Floyd Mayweather Jr. said: “It’s totally false. I’m not fighting anymore.”

That, to put it bluntly, is Mayweather’s way of telling Manny Pacquiao that talks about a rematch were nothing but ghost stories, emanating from the City of the Dead.

Happy All Souls!

* * *

Mayweather did not say this. But if Pacquiao thinks he honestly deserves a rousing conclusion to his career, the Filipino boxing superhero must face up to reality. He should, for example, try and tackle what his super sly promoter Bob Arum declared about Terence Crawford, clearly now the great big thing in the boxing world.

“Crawford vs Pacquiao would be one hell of a fight,” Arum declared.

Complete with all the blinding blaze, the fireworks!

Or are Pacquiao’s trembling handlers frantically shunning the real thing?

* * *

Anyway, did that claim about the Philippines being on the way to attaining first-world status honestly come from the Malacañang Palace?

Or was it a ghost rehash of one of the ludicrous propositions by the hated dictator who declared martial law, before introducing his phony New Society.

Numbers don’t lie, cried the top resident of Malacañang.

* * *

To clarify, he added: “Under the daang matuwid administration, the infrastructure budget has more than tripled. In 2010, we inherited an infrastructure of P165 milllion. This has increased to P570 billion in 2015.”

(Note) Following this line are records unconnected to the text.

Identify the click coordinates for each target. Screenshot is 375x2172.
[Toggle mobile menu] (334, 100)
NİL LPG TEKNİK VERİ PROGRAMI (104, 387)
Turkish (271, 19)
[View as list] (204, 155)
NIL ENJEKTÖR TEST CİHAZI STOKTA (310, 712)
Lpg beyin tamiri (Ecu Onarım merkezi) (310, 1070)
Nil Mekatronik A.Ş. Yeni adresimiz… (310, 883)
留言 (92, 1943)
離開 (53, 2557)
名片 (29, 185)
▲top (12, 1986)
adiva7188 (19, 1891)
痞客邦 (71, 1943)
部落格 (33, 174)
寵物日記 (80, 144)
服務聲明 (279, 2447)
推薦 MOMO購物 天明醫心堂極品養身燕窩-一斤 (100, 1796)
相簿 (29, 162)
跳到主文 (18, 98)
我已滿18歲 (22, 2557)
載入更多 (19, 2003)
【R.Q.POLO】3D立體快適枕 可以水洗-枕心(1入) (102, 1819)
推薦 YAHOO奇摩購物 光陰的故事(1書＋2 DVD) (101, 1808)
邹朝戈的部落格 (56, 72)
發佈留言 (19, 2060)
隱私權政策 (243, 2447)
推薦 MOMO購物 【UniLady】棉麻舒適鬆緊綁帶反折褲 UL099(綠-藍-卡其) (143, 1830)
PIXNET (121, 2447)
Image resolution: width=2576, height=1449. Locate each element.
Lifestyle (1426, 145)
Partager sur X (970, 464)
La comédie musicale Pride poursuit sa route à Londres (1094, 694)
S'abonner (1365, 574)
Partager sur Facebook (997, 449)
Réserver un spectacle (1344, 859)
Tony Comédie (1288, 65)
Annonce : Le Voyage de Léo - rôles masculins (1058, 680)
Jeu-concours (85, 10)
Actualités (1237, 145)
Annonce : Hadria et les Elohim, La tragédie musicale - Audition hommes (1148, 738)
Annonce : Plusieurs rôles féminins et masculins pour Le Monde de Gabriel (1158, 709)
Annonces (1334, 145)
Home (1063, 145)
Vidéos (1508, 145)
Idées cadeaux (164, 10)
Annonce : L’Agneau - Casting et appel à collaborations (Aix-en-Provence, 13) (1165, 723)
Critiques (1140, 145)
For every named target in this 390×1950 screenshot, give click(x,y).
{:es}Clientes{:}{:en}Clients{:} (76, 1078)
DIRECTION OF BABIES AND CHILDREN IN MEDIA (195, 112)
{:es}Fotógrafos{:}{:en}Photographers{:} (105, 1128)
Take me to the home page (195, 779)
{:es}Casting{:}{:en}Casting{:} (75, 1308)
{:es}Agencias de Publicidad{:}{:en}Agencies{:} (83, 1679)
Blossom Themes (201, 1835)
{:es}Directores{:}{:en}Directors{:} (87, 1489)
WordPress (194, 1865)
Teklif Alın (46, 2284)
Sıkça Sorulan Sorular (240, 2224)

But after experiencing first-hand how it was to be swallowed by the deadly Metro traffic monster, he cried: “Last night, I passed through Edsa and really felt the traffic that our citizenry go through.”

At least, he now has an idea that all those unbearable groans of misery all over town, the crunching poverty around us, were not fiction or ghost stories.

* * *

Of course, he will have to step out of his Slogan Kingdom by the dead Pasig, walk our damned city streets, to see for himself that the daang matuwid could also inevitably lead to the dreaded dead-end.

Now, please have a taste of reality reporting, courtesy of Free Baste News: “The Health Department has not reduced the incidence of dengue cases; flooding is still a major problem; the P560 million flood interceptor project in Blumentritt Manila is far from being finished; airport congestion is still a major problem with airplanes made to hover over Naia for two hours before they are allowed to land.”

Meanwhile, the PDEA has revealed that 92.32 percent of barangays in Metro Manila are affected by illegal drugs, while Caloocan City and cities and towns under the jurisdiction of the Southern Police District have been declared 100 percent affected by the drug menace.”

And, wow, we are on the road to achieving first-world status?